List, from the lines below, each one with "dimensions" in it.
▬▬▬▬▬▬
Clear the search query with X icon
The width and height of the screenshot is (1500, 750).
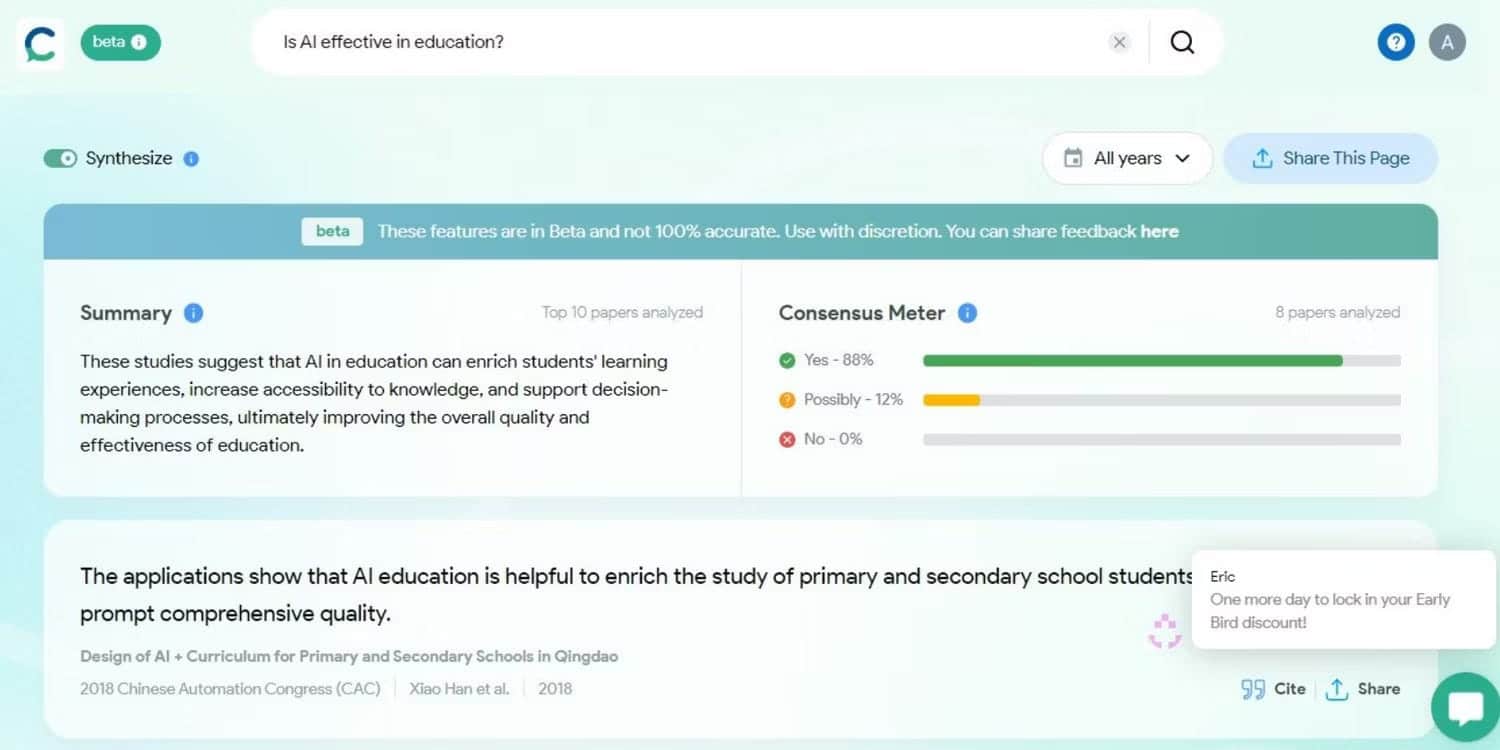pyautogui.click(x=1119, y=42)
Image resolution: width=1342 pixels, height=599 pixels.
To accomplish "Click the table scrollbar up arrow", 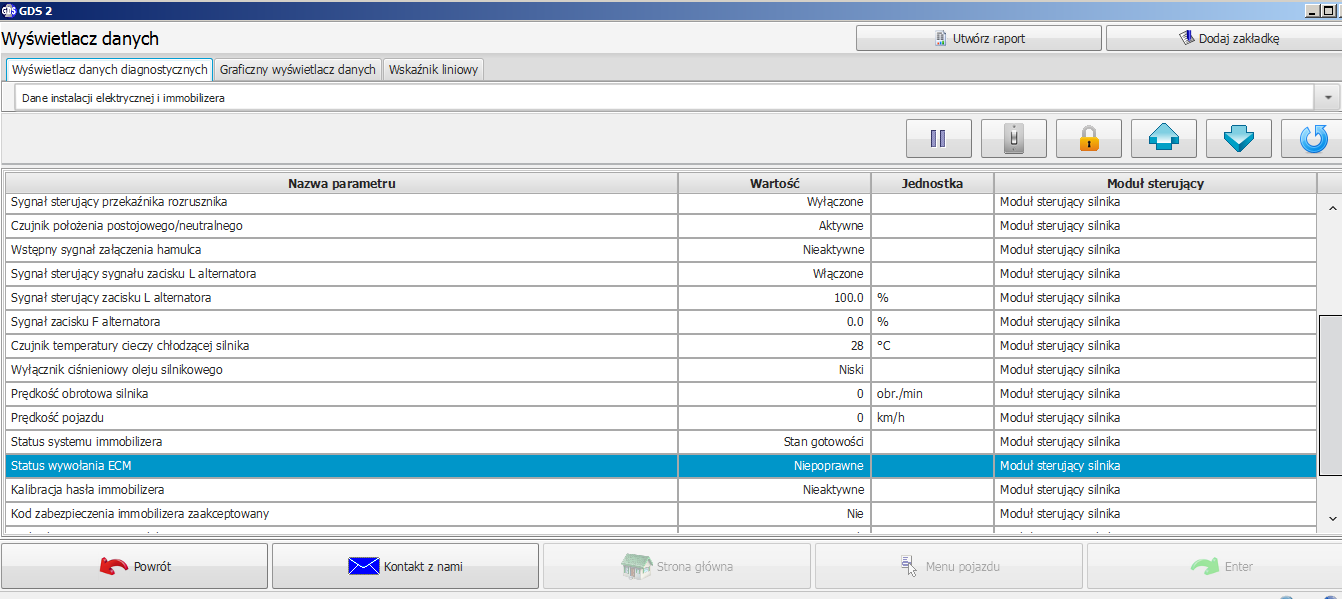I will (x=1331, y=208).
▬▬▬▬▬▬
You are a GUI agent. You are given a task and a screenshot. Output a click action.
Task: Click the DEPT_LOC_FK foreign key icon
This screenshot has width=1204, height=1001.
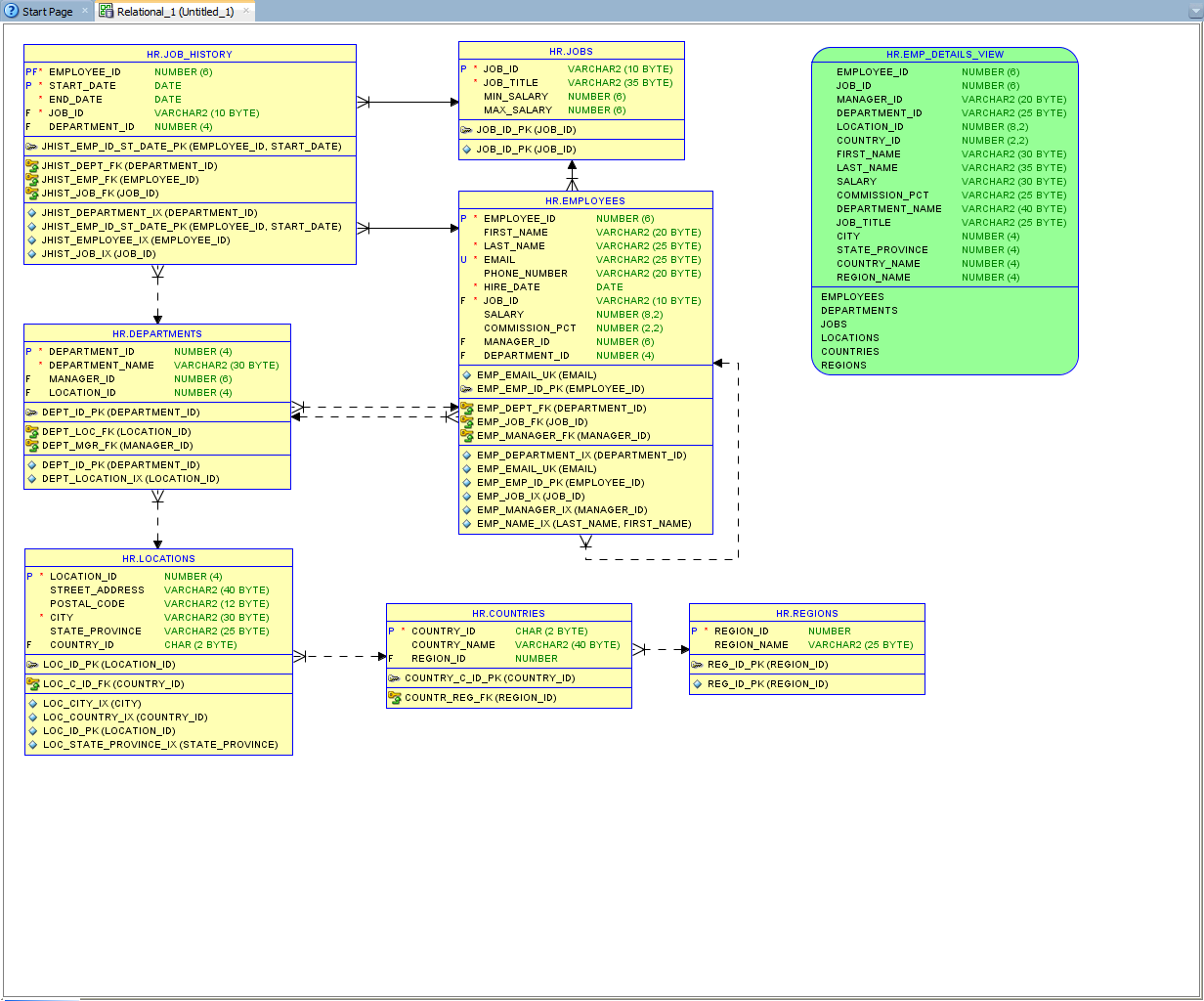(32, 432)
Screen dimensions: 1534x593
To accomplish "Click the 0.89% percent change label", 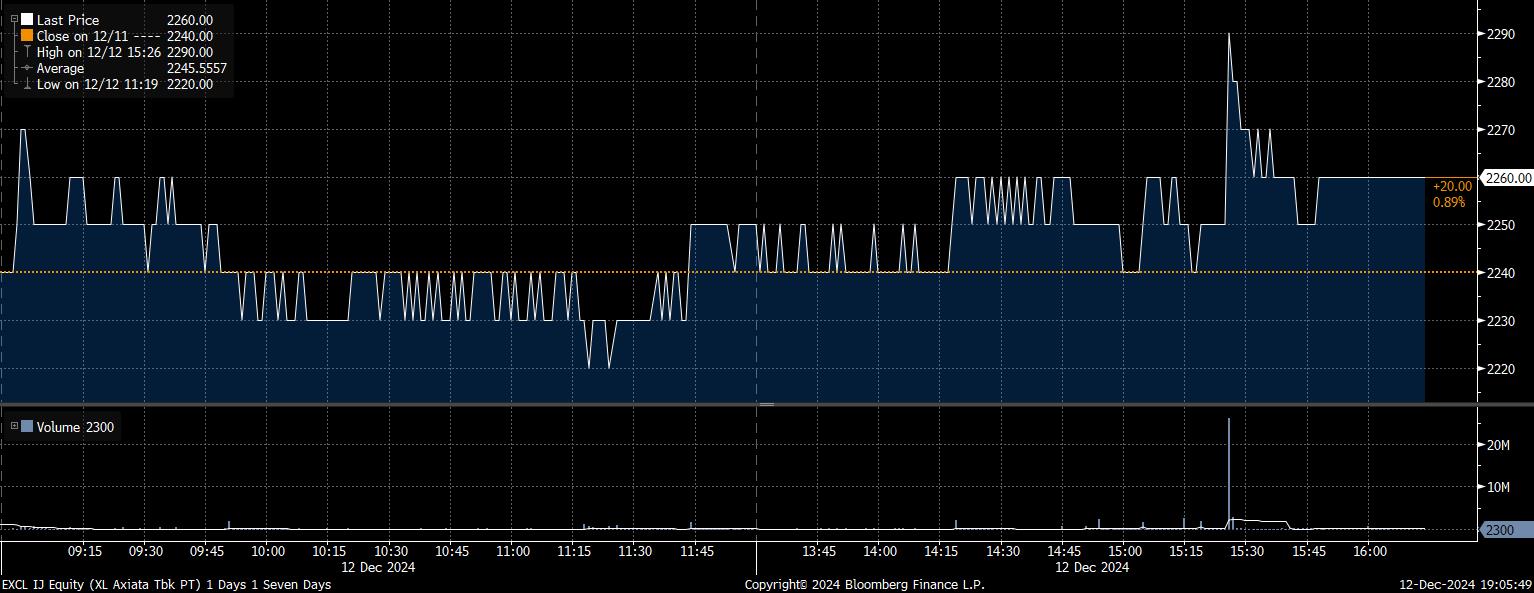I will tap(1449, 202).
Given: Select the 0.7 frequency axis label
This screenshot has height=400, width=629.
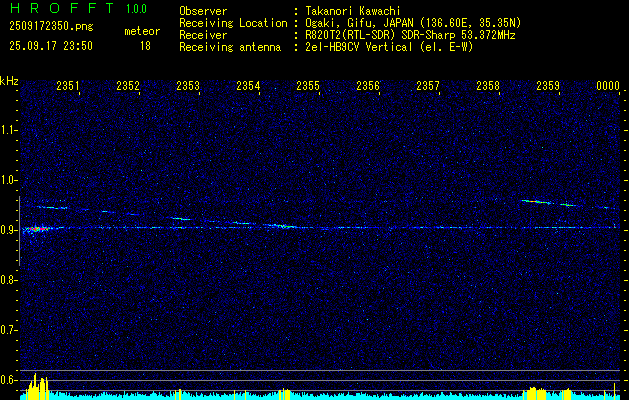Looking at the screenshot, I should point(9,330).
▬▬▬▬▬▬
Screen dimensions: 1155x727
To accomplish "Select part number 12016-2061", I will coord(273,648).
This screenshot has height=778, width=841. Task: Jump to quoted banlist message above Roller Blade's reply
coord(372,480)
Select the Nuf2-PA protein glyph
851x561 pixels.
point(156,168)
▬▬▬▬▬▬
OUTPUT OF THE TASK:
Screen dimensions: 1534x593
Screen dimensions: 1155x727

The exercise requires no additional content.